Fitbit says Sense users will have to complete a brief introduction to Heart Rhythm Assessment before they can fully use the ECG app. To do so, they’ll have to access it from the Assessments & Reports section in the Fitbit app’s Discover tab. Once they’re done with the introduction, only then will the ECG app be downloaded on their device. The app will automatically start installation after the user starts syncing their watch, though they could also manually get it from the Fitbit App Gallery if the automatic download doesn’t start.
To take a reading, a user needs to take a seat, select the wrist where they’re wearing their watch and then place their index finger and thumb on the opposite corners of the Sense’s metal frame for 30 seconds. The three possible results are Normal sinus rhythm, Atrial fibrillation (in case the device detects an irregular heart rhythm) and Inconclusive. Fitbit says the last result shows up if the user’s heart rate is below 50 bpm or above 120 bpm, which can happen due to various medical and non-medical reasons, such as too much movement, loose watch bands and the effect of certain medications.
In case users want to share their results with their healthcare providers — and, really, that’s the purpose of this feature — they can download a report from the Fitbit app’s Assessments & Reports section.

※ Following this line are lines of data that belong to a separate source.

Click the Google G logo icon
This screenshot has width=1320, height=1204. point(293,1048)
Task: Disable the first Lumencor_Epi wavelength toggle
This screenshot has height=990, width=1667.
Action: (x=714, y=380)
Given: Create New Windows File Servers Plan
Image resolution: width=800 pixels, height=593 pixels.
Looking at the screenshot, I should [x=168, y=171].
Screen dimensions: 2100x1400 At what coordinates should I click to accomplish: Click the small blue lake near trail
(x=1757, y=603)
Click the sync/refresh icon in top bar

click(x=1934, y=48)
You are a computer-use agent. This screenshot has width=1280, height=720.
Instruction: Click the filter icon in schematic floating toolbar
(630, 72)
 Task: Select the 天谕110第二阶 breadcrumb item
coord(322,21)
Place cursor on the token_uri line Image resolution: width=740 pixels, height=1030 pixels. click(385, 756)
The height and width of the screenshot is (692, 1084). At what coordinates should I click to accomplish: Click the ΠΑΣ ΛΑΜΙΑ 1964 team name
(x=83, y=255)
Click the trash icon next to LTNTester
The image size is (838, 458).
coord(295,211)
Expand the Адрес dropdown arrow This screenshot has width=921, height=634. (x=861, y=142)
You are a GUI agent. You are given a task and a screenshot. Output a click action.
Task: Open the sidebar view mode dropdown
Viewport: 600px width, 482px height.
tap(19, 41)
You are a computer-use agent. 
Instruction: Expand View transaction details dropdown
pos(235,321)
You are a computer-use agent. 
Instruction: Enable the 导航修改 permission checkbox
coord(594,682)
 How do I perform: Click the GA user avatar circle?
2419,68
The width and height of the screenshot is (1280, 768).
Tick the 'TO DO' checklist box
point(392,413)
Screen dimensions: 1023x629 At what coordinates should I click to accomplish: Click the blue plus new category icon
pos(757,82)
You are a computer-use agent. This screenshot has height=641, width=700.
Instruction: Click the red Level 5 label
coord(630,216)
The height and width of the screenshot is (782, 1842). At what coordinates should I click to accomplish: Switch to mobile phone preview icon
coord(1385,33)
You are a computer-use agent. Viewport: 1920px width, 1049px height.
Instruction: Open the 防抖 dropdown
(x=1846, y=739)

Fitbit launched the Sense smartwatch last month and started selling it this October. In the US, it’s now available on the Fitbit website, Amazon and other retailers. The ECG app is only available in select regions, though, and is rolling out now in Austria, Belgium, Czech Republic, France, Germany, Hong Kong, Ireland, Italy, Luxembourg, Netherlands, Poland, Portugal, Romania, Spain, Sweden, Switzerland, United Kingdom and the United States.